◆ **Data listing**:
▽

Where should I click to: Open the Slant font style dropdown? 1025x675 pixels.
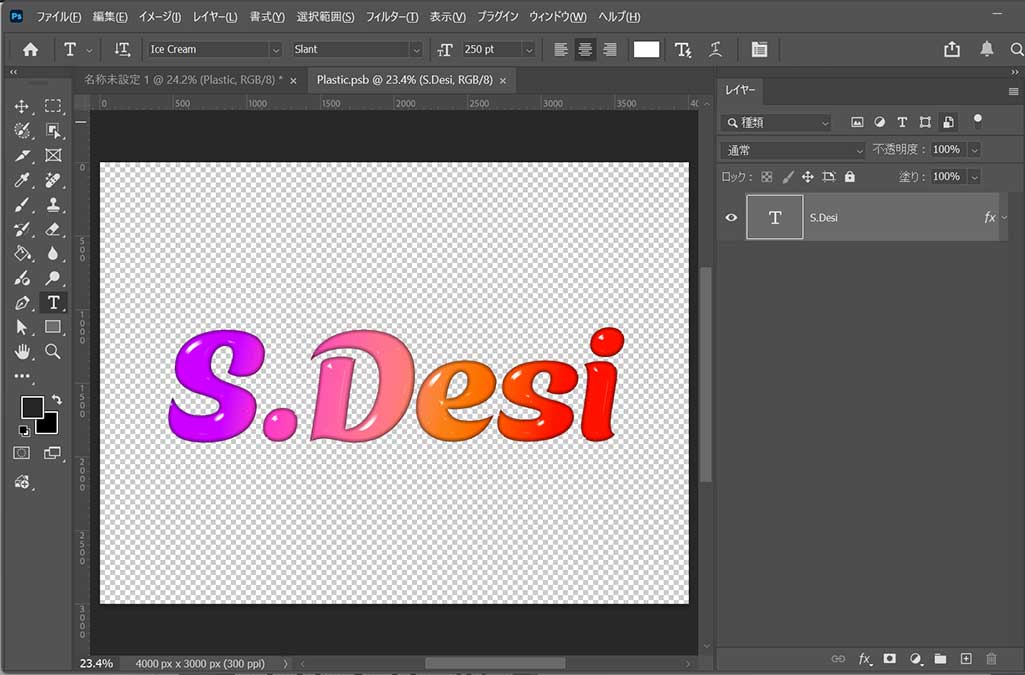[x=416, y=49]
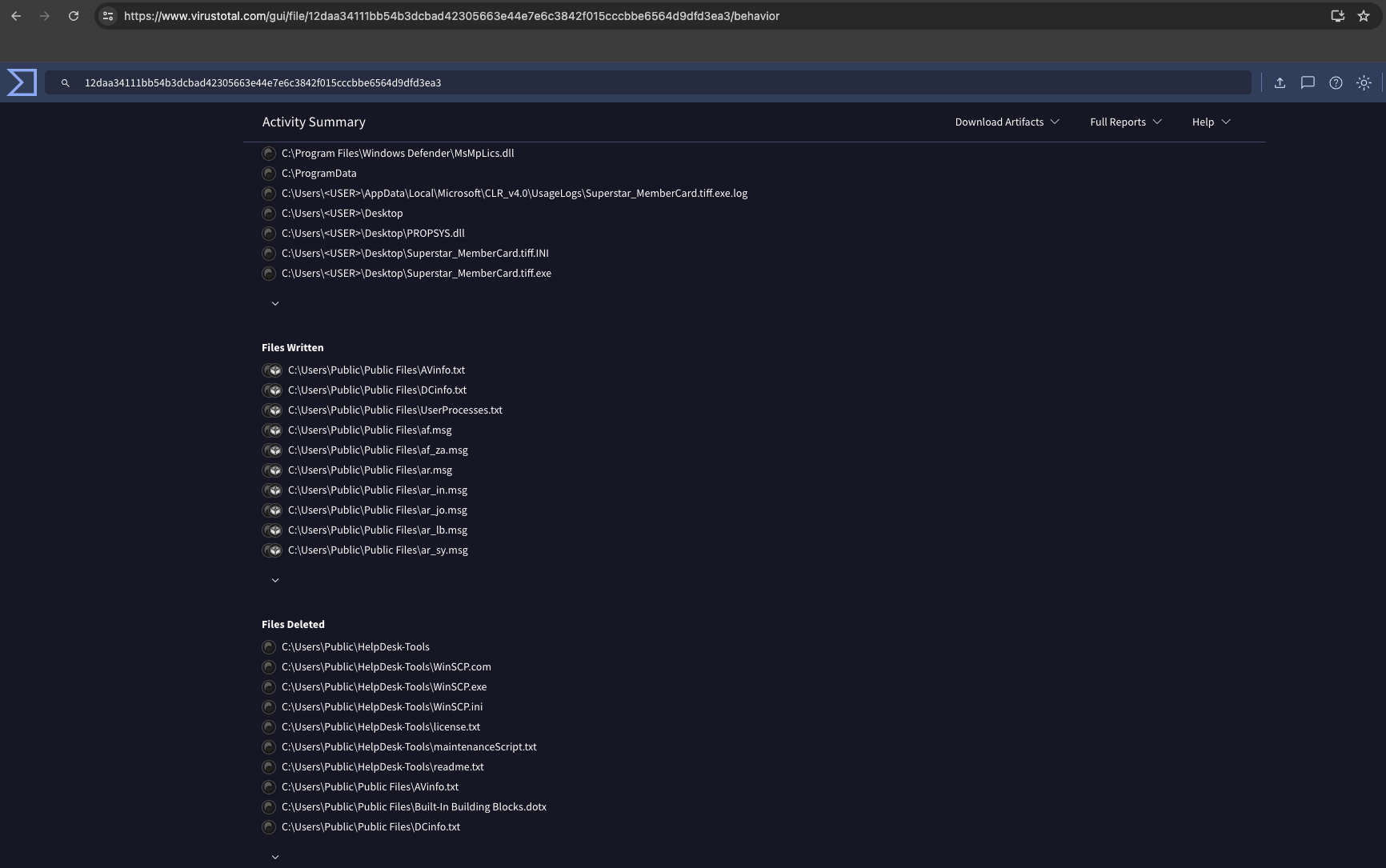The image size is (1386, 868).
Task: Click the sandbox icon beside AVinfo.txt written
Action: [x=272, y=370]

△

◆ **Exercise**:
Each line of the material needs to be given again exactly, without any of its pictures.

◆ **Result**:
Where should I click to: Open the Slant font style dropdown? 1025x675 pixels.
[x=416, y=49]
The image size is (1386, 868).
Task: Click the sandbox icon beside AVinfo.txt written
Action: [x=272, y=370]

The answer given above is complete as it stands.